The team from the School of Chemical Engineering and Australian Institute for Bioengineering and Nanotechnology (AIBN) have demonstrated a battery which remains stable for more than 1000 charge/discharge cycles.

Lead professor Lianzhou Wang said: “Our process will increase the life-span of batteries in many things from smart phones and laptops, to power tools and electric vehicles.

“We’ve designed a uniquely-grown atomic-thin functional layer on the surface of a high-voltage cathode, which is the source of lithium ions and a critical aspect that limits the cycle life in a battery.

“Corrosion in one form or another is the reason that batteries degrade over time.

“This new approach features a minimal protective coating at a scalable process, paving the way for the deployment of these abundant high-voltage materials for next generation high energy batteries.”

The professor said that the development of lithium-ion batteries of lower cost, higher energy density and longer cycle life was vitally important.

He added: “We’re confident the nanotechnology will have widespread applications across industry, including in consumer electronics, electric vehicles and the energy storage sector.”

Manufacturers of electric vehicles are under huge pressure to find ways to ramp up the production of batteries as sales of EVs rocket.

Tesla for instance only last month opened a ‘gigafactory’ in Berlin able to produce around half a million battery packs per year.
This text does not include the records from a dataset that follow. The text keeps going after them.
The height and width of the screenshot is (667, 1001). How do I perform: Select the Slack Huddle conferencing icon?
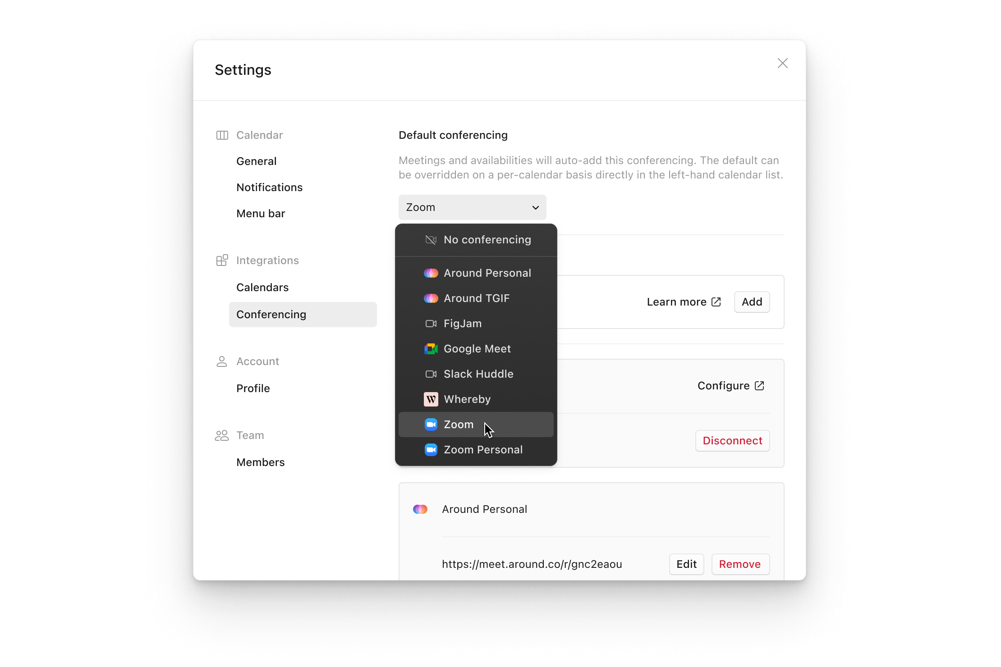430,374
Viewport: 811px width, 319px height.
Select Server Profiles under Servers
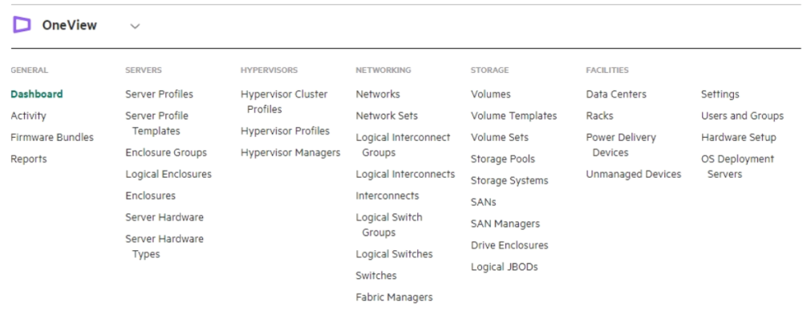160,94
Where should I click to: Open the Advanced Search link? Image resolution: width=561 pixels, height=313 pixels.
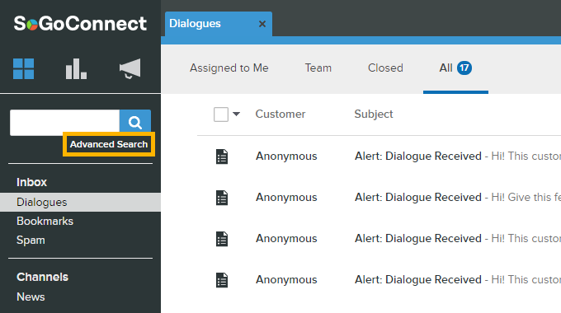[x=109, y=144]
Car makers have also struggled due to the rising cost of nickel which is present in lithium batteries, as well as part shortages due to the war in Ukraine and the Covid pandemic.

Global demand for nickel used in batteries is expected to rise more than 20 percent this year due to the rise of EVs.
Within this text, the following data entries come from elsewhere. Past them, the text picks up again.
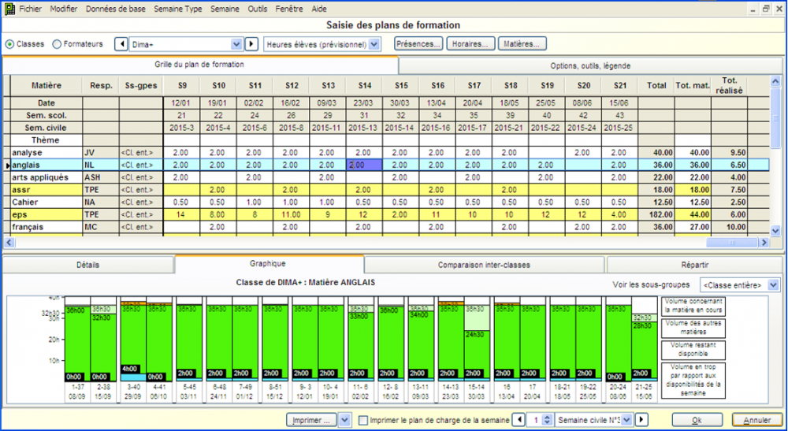This screenshot has width=788, height=431.
Task: Click previous class arrow beside Dima+
Action: coord(122,44)
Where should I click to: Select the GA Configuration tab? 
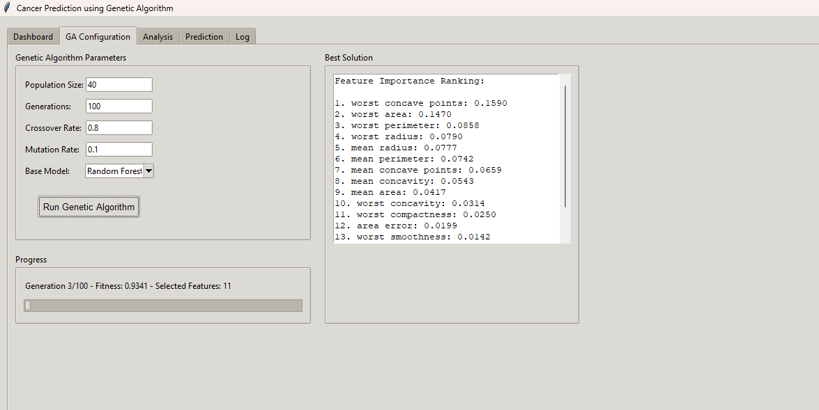click(x=98, y=37)
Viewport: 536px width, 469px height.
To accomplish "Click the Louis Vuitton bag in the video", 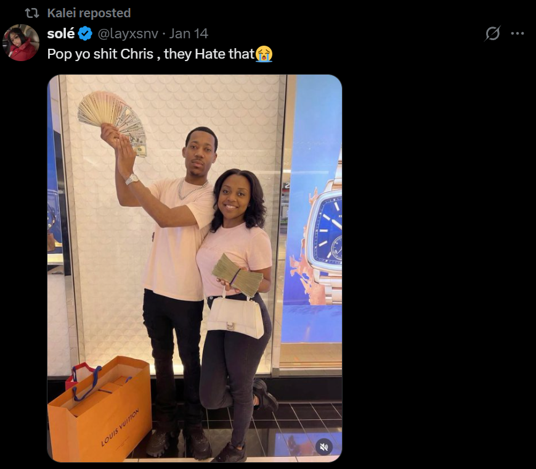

Sumitomo Metal, which supplies cathode materials for the Panasonic lithium-ion batteries used in Tesla EVs, said demand for nickel used in rechargeable batteries will climb to more than 410,000 tonnes in 2022 from nearly 330,000 tonnes in 2021.

But higher nickel prices may erode demand in the long term as companies will work to use less nickel or develop nickel-less batteries.

Meanwhile, a new report commissioned by the UK Government reveals the massive scale of investment required in infrastructure to support the nation’s transition to electric vehicles.

The UK’s Electric Vehicle Energy Taskforce (EVET) says the UK will need 500,000 public charge points by 2035, compared to the 30,000 public chargers that exist today.

The Taskforce says annual sales of battery electric vehicles (BEV) will need to reach 2.5 million per year by 2035 if the UK is to achieve its net zero goals by 2050.

To put this sales volume into perspective, it is 13 times higher than BEV sales in 2021 and will account for as much as seven percent of forecast global BEV car production.

About 35 percent of drivers currently do not have off-street parking, which means they will be forced to plug in their EVs at the workplace, depot or public charging stations, according to the EVET.

The report also forecasts that the UK will need about 60,000 en route rapid chargers to support longer journeys, although it acknowledges the difficulty in making this scale of prediction.

If the number of BEVs on UK roads exceeds its forecast by just one percent by 2035, the country will need an additional 3,200 en route rapid chargers.